Stored data entries:
-------
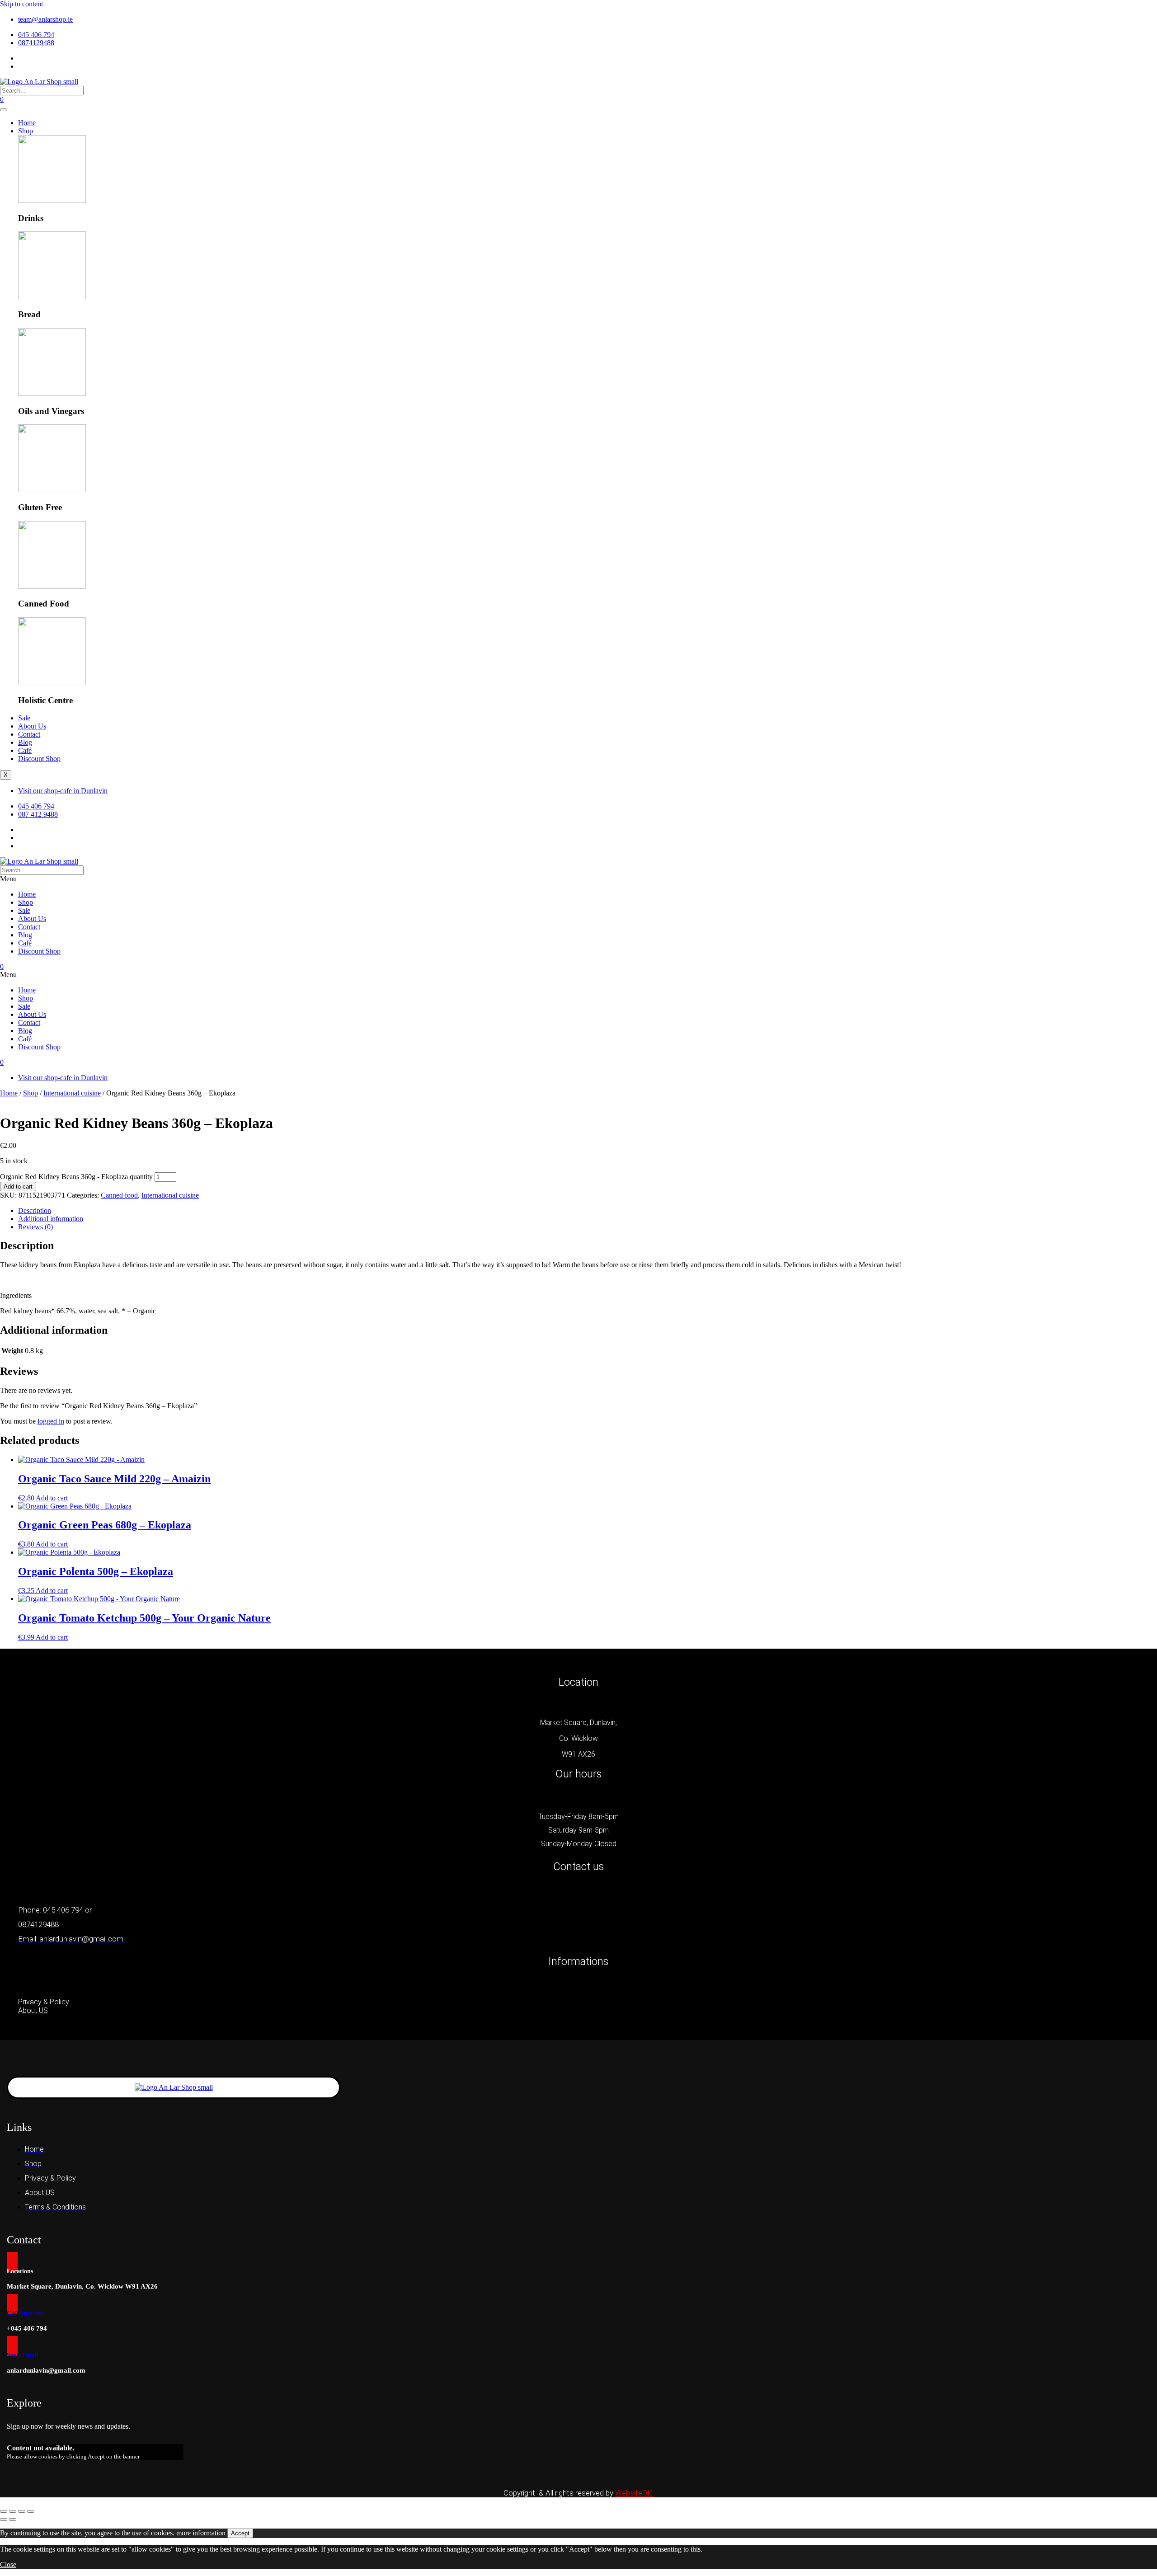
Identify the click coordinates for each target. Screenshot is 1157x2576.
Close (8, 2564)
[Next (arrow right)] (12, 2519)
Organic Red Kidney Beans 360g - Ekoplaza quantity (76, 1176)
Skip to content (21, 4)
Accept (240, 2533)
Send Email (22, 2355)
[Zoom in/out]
-------
→ **YOUR OBJECTIVE**:
The records above should be repeated exactly, with every picture omitted.

→ **ANSWER SPACE**:
Identify the click coordinates for each target. Screenshot is 1157x2576.
Close (8, 2564)
[Next (arrow right)] (12, 2519)
Organic Red Kidney Beans 360g - Ekoplaza quantity (76, 1176)
Skip to content (21, 4)
Accept (240, 2533)
Send Email (22, 2355)
[Zoom in/out]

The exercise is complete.